Text as data: The Evolution of the UN Security Council Debates (1995-2017)

Project team:

Mirco Schönfeld (TU Munich), Steffen Eckhard (Uni Konstanz), Ronny Patz (LMU Munich), Hilde van Meegdenburg (Leiden University)

Objectives:

The research project created a dataset of 65,000 speeches from UN Security Council meetings taking place between 1995-2017. The team extracted the speech data from 5,000 meeting transcripts, and the dataset includes metadata regarding each speakers’ affiliation, the position of the speech in a sequence of speeches in a meeting, and the date of the speech.

Schönfeld, M., Eckhard, S., Patz, R., & van Meegdenburg, H. (2019). The UN Security Council Debates Dataset. Harvard dataverse: https://doi.org/10.7910/DVN/KGVSYH

Publications:

Schönfeld, M., Eckhard, S., Patz, R., & van Meegdenburg, H. (2019). The UN Security Council debates 1995-2017. https://arxiv.org/abs/1906.10969.

The dataset introduction paper offers a detailed description of the creation of the dataset as well as some basic statistics. After contextualizing the dataset in recent research on the UNSC, the paper presents descriptive statistics on UNSC meetings and speeches that characterize the period covered by the dataset.
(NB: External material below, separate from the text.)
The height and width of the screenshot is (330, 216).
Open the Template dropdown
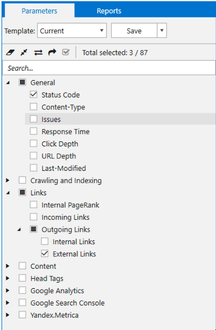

Data highlight the extensive presence of the UN bureaucracy in UNSC meetings as well as an emerging trend towards more lengthy open UNSC debates. These open debates cover key issues that have emerged only during the period that is covered by the dataset, for example the debates relating to Women, Peace and Security or Climate-related Disasters.

 

Schönfeld, M., Eckhard, S., Patz, R., & Meegdenburg, H. v. (2018). Discursive Landscapes and Unsupervised Topic Modeling in IR: A Validation of Text-As-Data Approaches through a New Corpus of UN Security Council Speeches on Afghanistan. Paper presented at the ECPR General Conference (23-25 August 2018), Hamburg. Available via http://arxiv.org/abs/1810.05572.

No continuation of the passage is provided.